Twenty-nine-year-old Hunter Cady, who describes himself as “actually about fifteen when it comes to real life experience,” finds in Kait, his wife, a person who “anchored him to the world.”
They are in love and finding their way in the world together. And then she’s dead. This novel is the story of Hunter’s first months without Kait. In shock and unable to deal with his grief, Hunter takes Kait’s ashes on a road trip, alarming his parents and angering Kait’s mother and brothers. He has little plan, and what plan he has goes awry several times. He meets people and sometimes that goes really poorly, sometimes really well. It’s darkly humorous either way. The chapters alternate between second-person narrative (“When you dream you never see her. You only dream about being lost in a cavernous house and searching for her”) and third-person (“The only thing in his life he’d ever fully committed to was loving her, which he tried to demonstrate via the completion of what some people call the little things.”).

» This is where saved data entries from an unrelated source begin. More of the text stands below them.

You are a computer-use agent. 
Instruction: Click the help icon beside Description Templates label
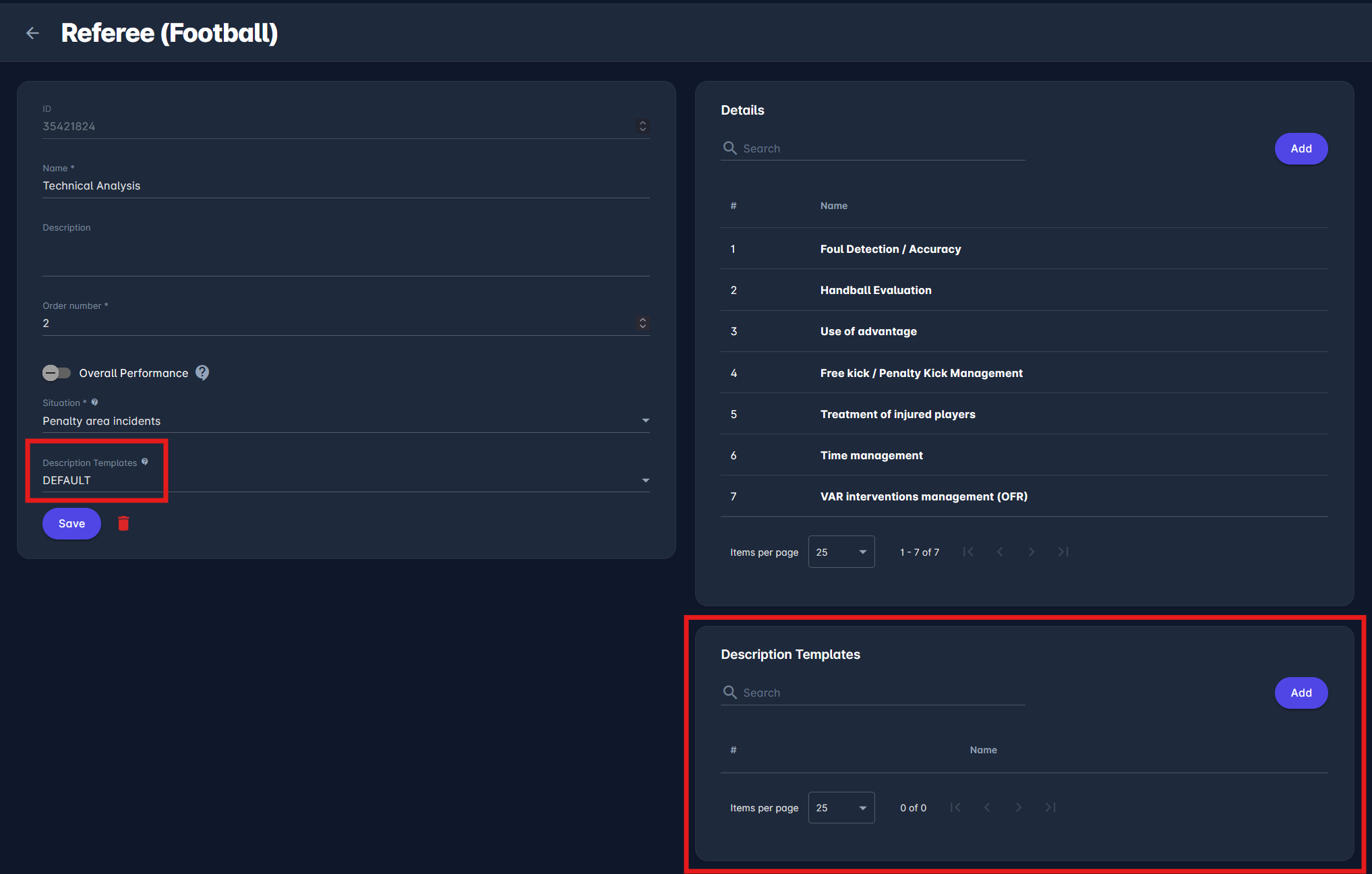click(x=145, y=462)
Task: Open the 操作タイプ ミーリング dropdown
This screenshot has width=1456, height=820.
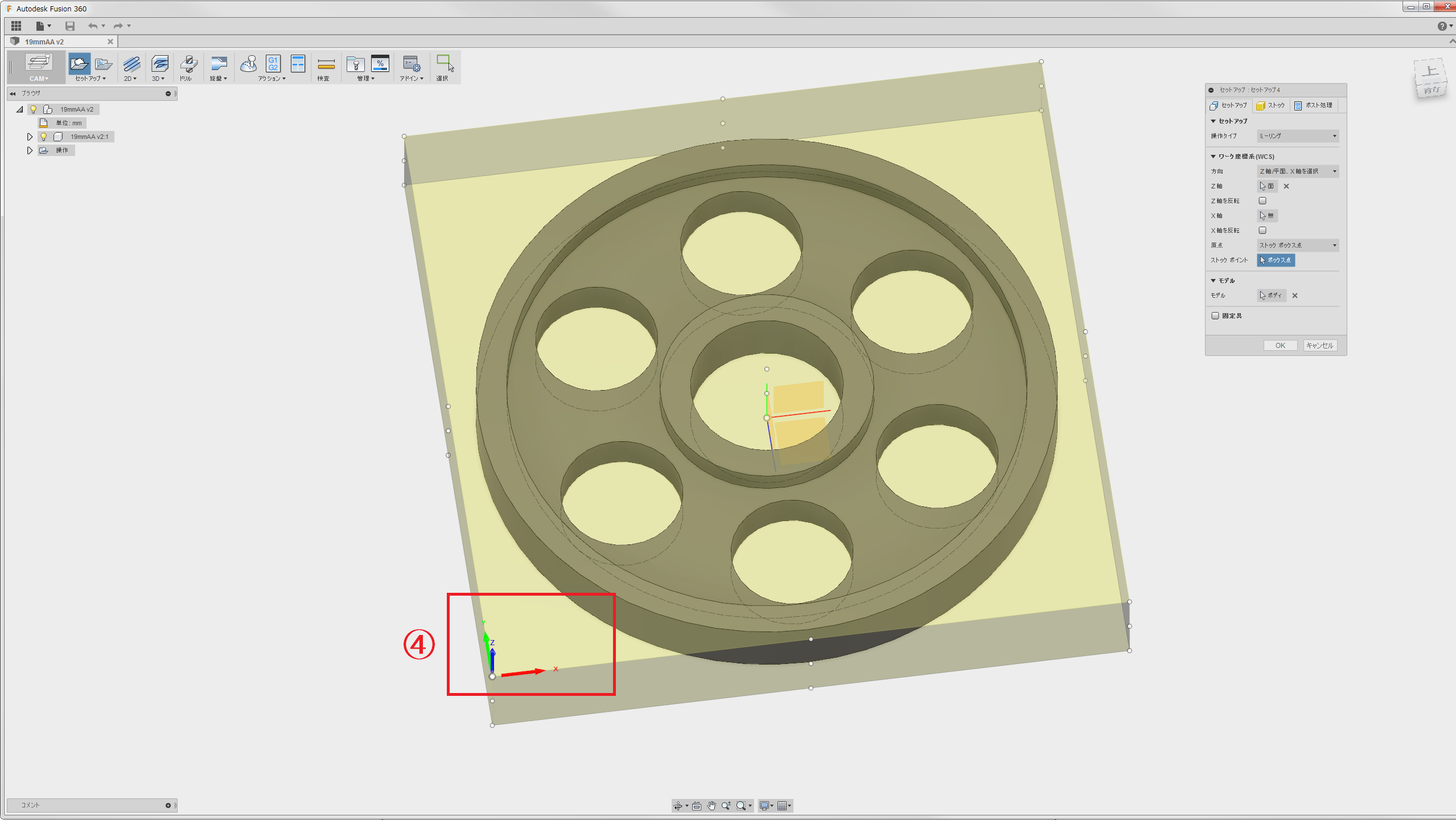Action: (x=1297, y=136)
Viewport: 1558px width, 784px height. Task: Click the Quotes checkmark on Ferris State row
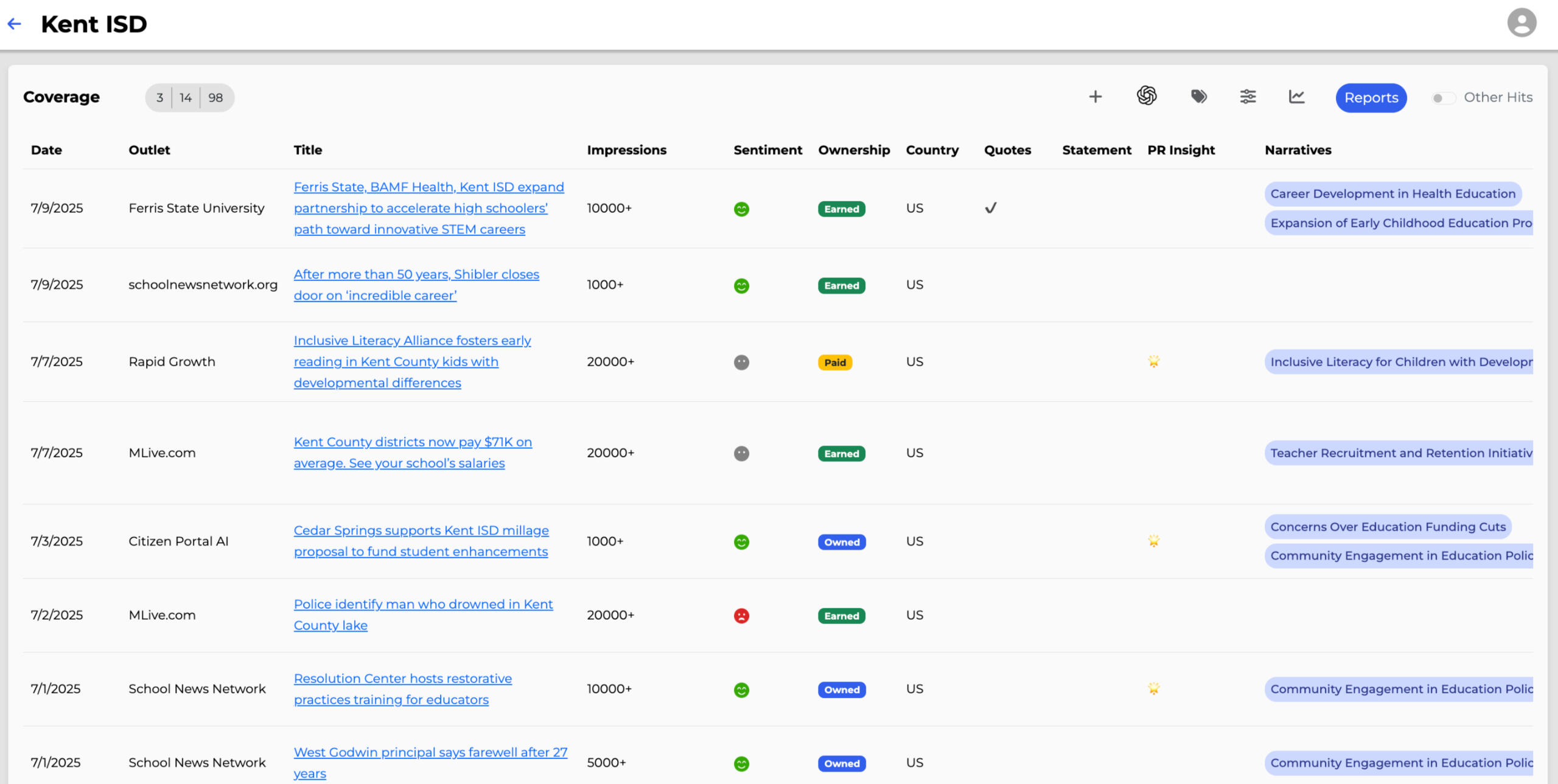(991, 208)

This can be jarring but seems in line with the chaotic emotions Hunter is experiencing. The story resolves nicely without tying up every loose end, leaving room for readers to think about what Hunter’s life will be like.
A quirky, well-told fiction debut from McAllister (Bury Me in My Jersey: A Memoir of My Father, Football, and Philly, 2010) that doesn’t cover any new ground in exploring the sudden loss of a spouse but covers it differently.